祝知寒进屋和李阿姨打听了一下洗手间的位置,就朝着那方向去了。外面的雨好像是下起来了,从走廊的大玻璃窗可以看见外面的景致,祝知寒一边走一边想事情,前白石子村,他很熟——因为他老家,就南边的后白石子村,他小时候在那边住了七年,简直熟的不能再熟了。
想到家里那个老头子,他忍不住笑了一下,要是那个老爷子知道自己来这边这么近连看都没看他一眼就过来办事儿了,十有八九得像吕墨说得,“一菜刀劈了他”。
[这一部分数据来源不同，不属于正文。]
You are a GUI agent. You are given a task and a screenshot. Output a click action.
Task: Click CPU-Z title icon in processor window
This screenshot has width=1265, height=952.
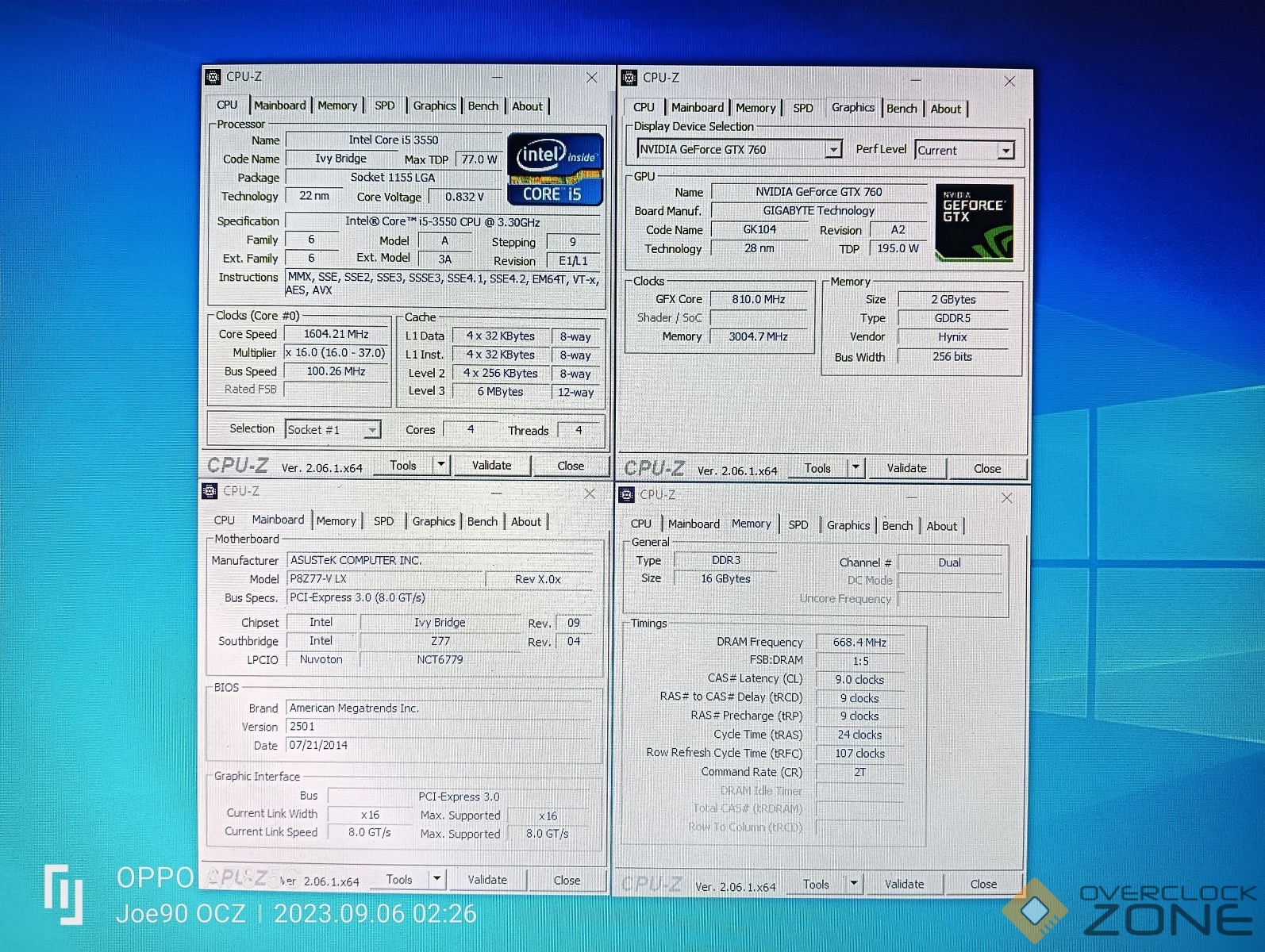point(213,77)
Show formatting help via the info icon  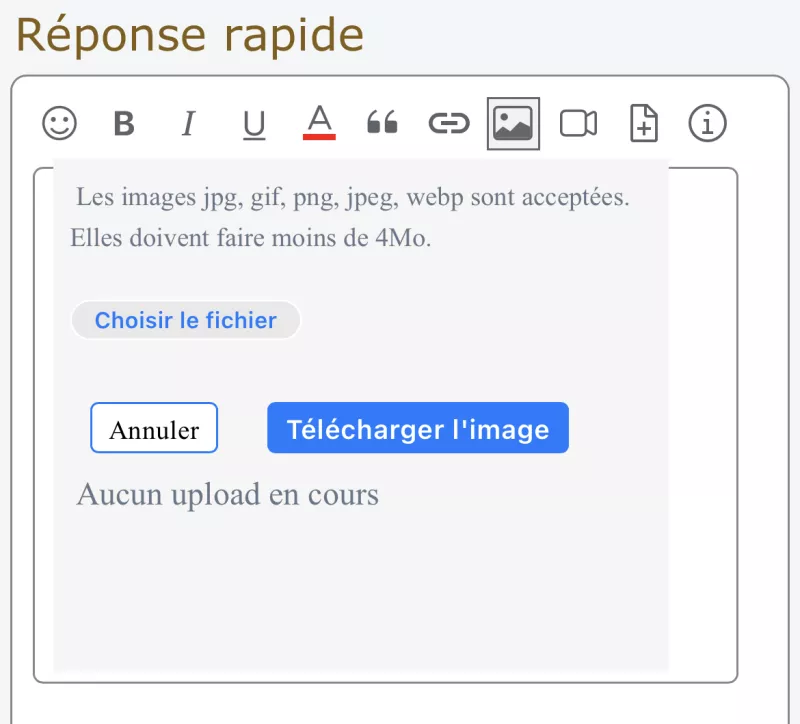[707, 123]
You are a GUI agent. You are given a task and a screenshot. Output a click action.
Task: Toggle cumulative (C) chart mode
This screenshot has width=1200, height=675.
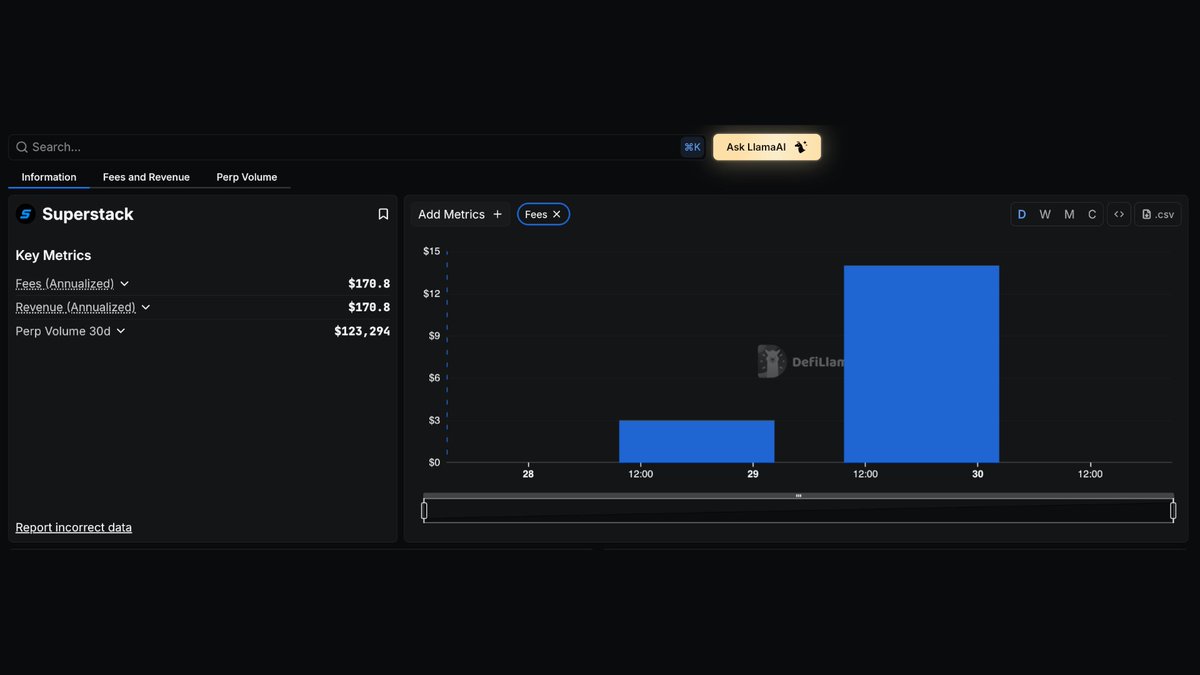(1092, 214)

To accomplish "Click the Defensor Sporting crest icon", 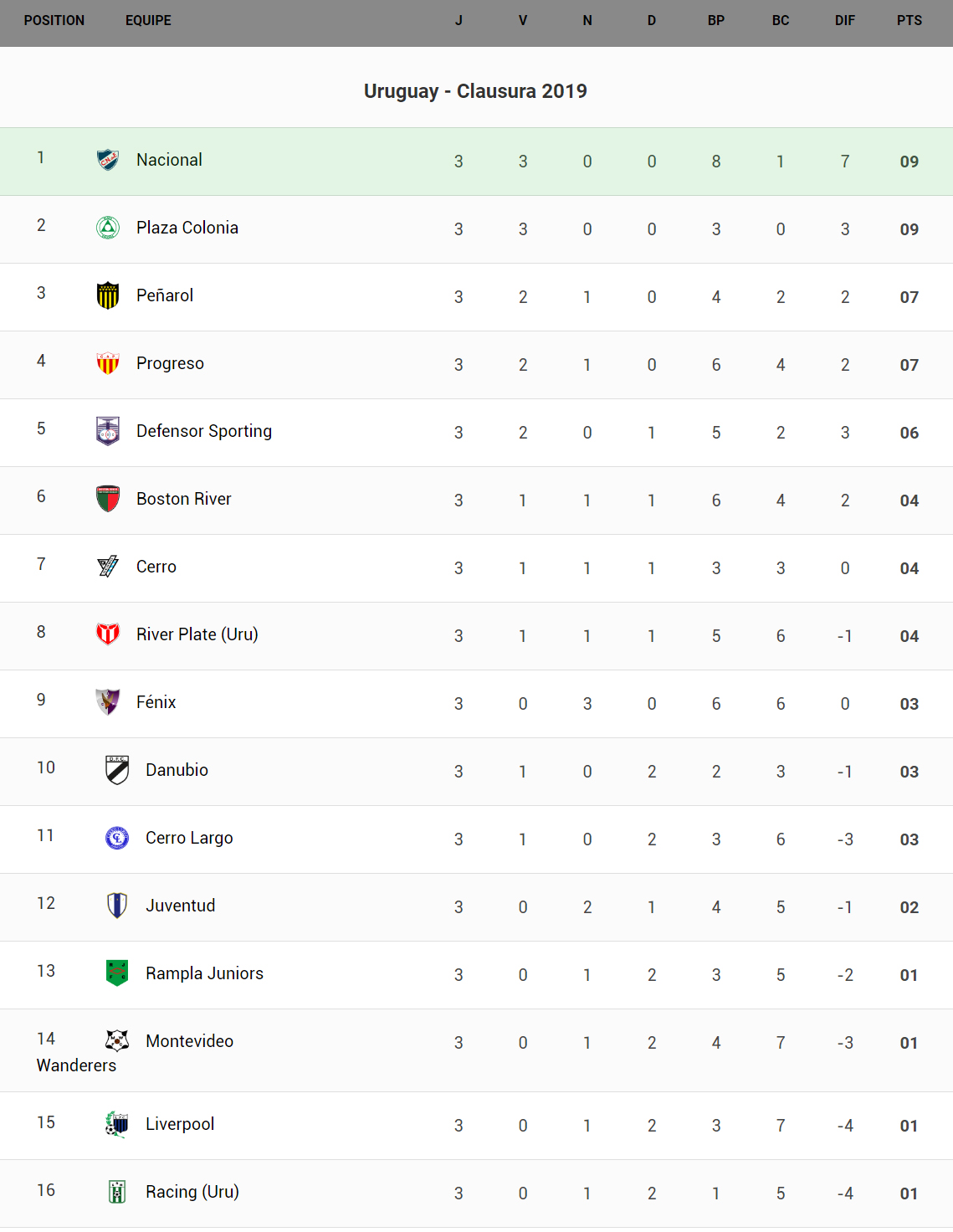I will pyautogui.click(x=108, y=431).
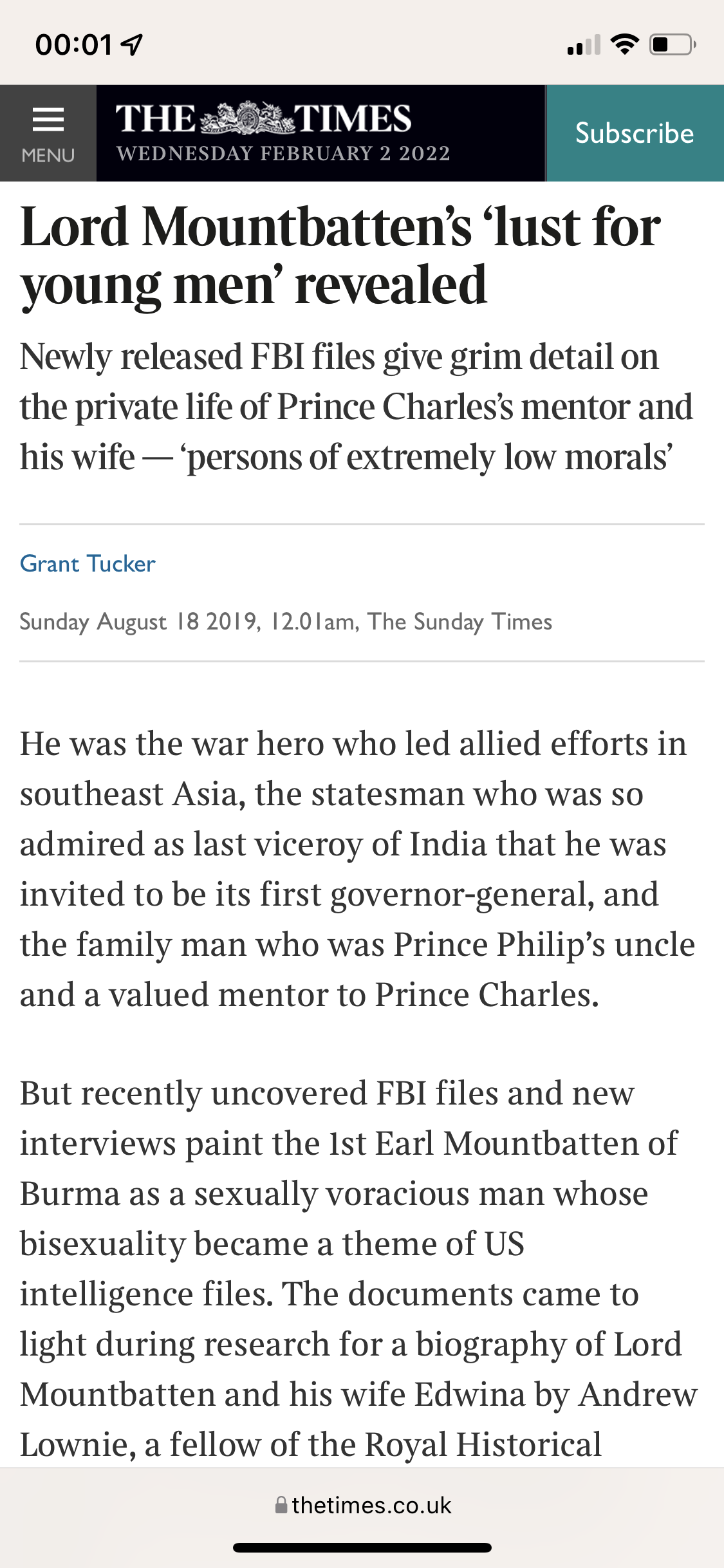The width and height of the screenshot is (724, 1568).
Task: Tap the 00:01 clock in status bar
Action: coord(74,44)
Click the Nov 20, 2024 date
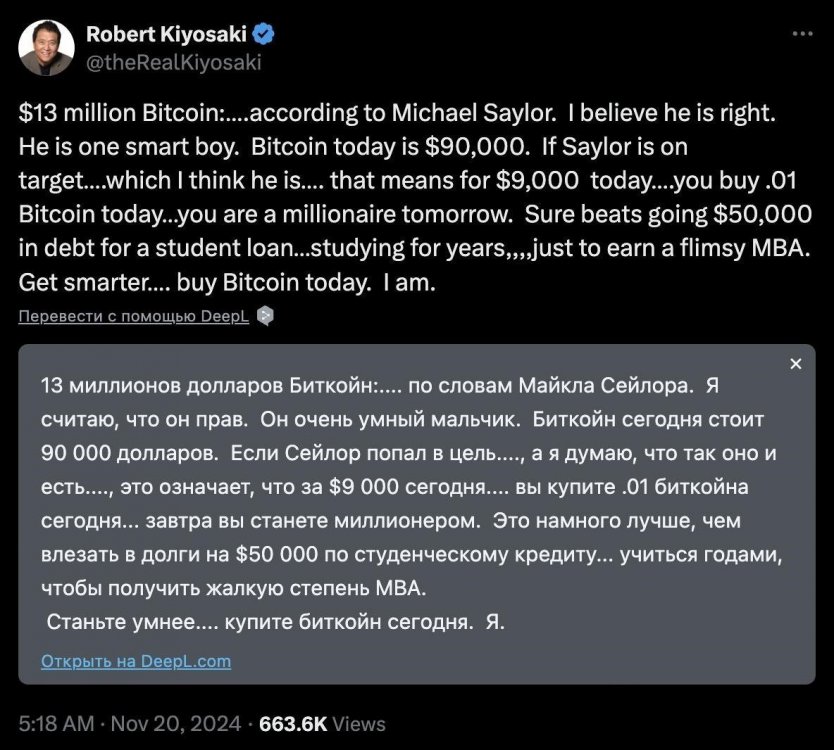This screenshot has height=750, width=834. [178, 723]
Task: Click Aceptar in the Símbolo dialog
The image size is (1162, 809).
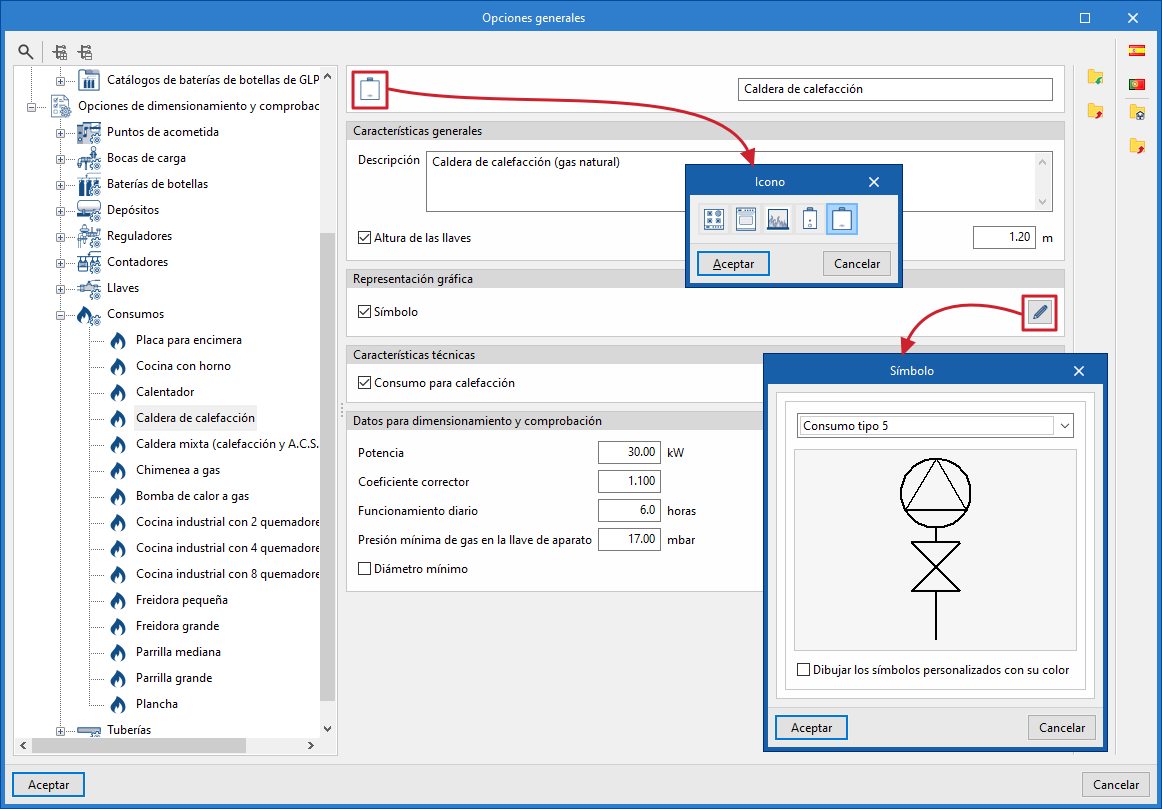Action: pos(811,728)

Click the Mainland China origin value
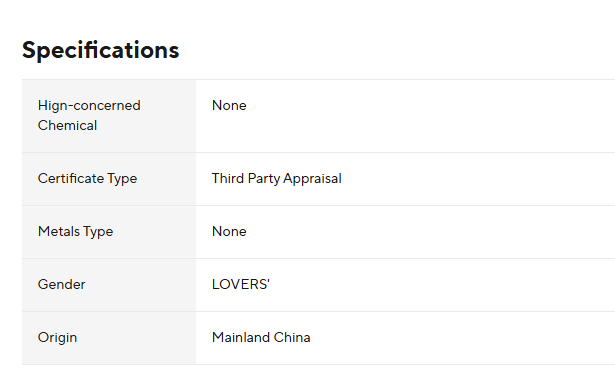[x=261, y=337]
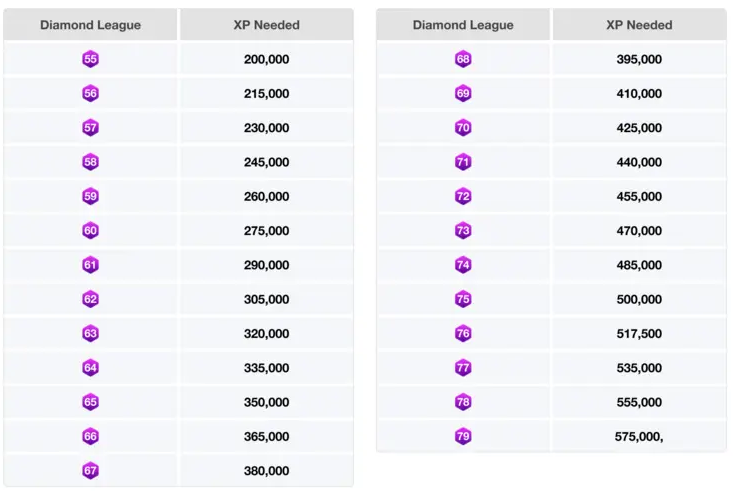733x491 pixels.
Task: Click the level 61 Diamond badge
Action: coord(91,265)
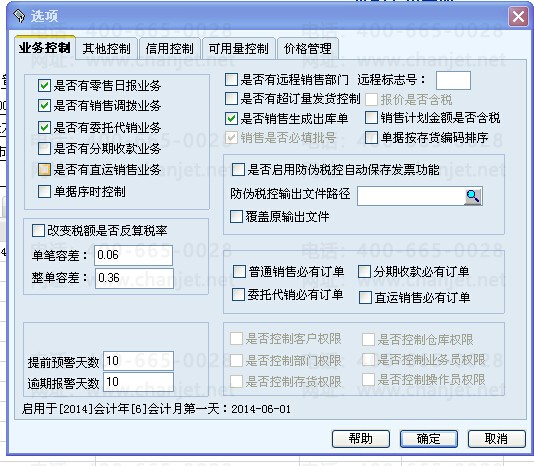This screenshot has width=534, height=466.
Task: Click the 帮助 button
Action: coord(361,439)
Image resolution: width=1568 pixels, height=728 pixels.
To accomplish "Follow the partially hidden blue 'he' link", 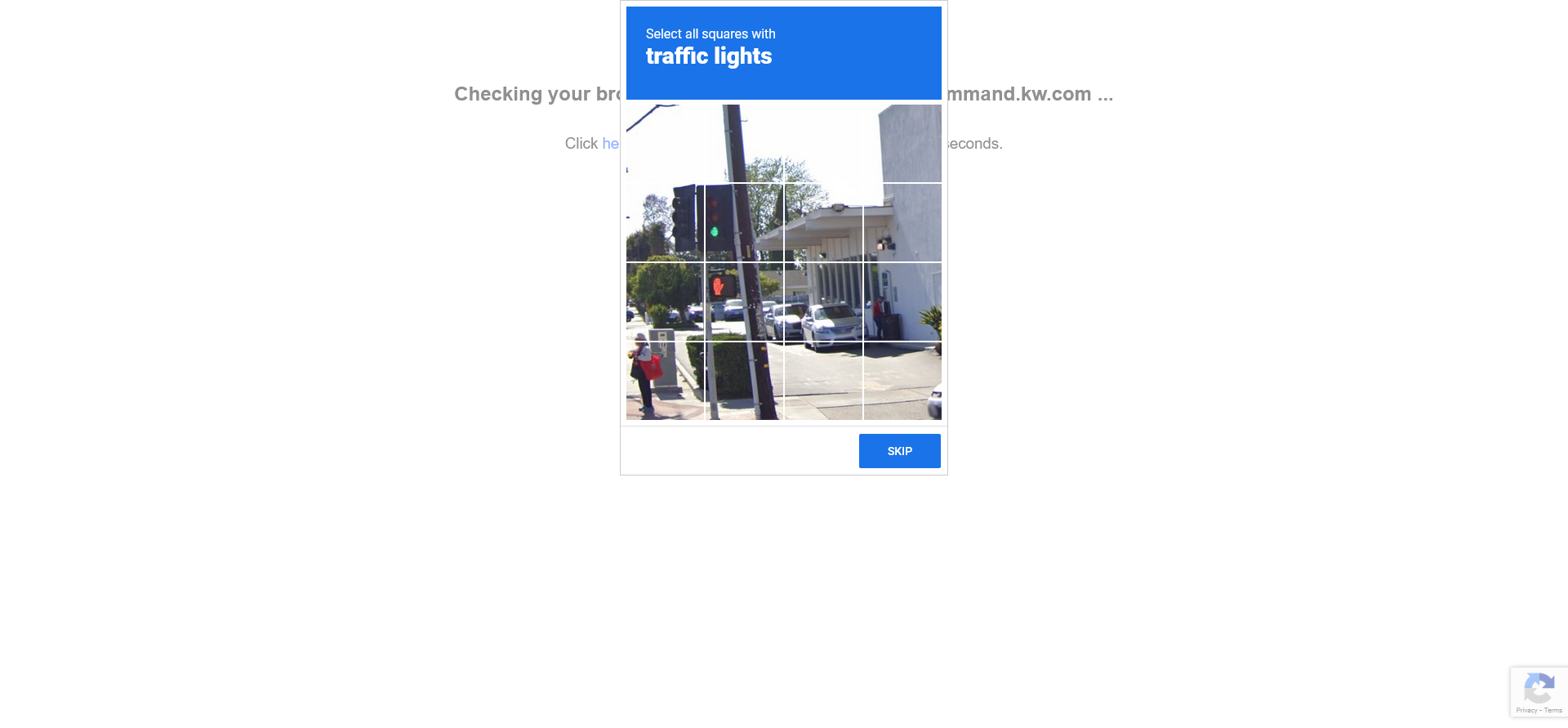I will pos(611,143).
不过要是那个反封建迷信的老顽固知道他私底下还干这种活,估计还得劈几刀。
劈死他这个不忠不孝、不思进取的封建欲孽。
想到老家,祝知寒眉头又皱了起来,显得有些心事重重。
而二十年前,他就是在这里认识的胡夜。
胡夜也是在这里下落不明。
他感觉胸前在衣服里的戒指好像有一点发烫,他把戒指掏出来,摩挲了几下,那戒指在走廊里不甚明亮的光线下反射出浑厚的光芒,他看来看去,又好像和平时没有什么不同。听见前边好像有人在说话,他于是把戒指放回了衣服里面。结果从走廊一转过去,就迎面撞上一个男人。
作者有话要说: 狐疑:狐狸的怀疑,简称,狐疑(雾)。
“狐性多疑,每渡冰河,且听且渡,故言疑者称狐疑。”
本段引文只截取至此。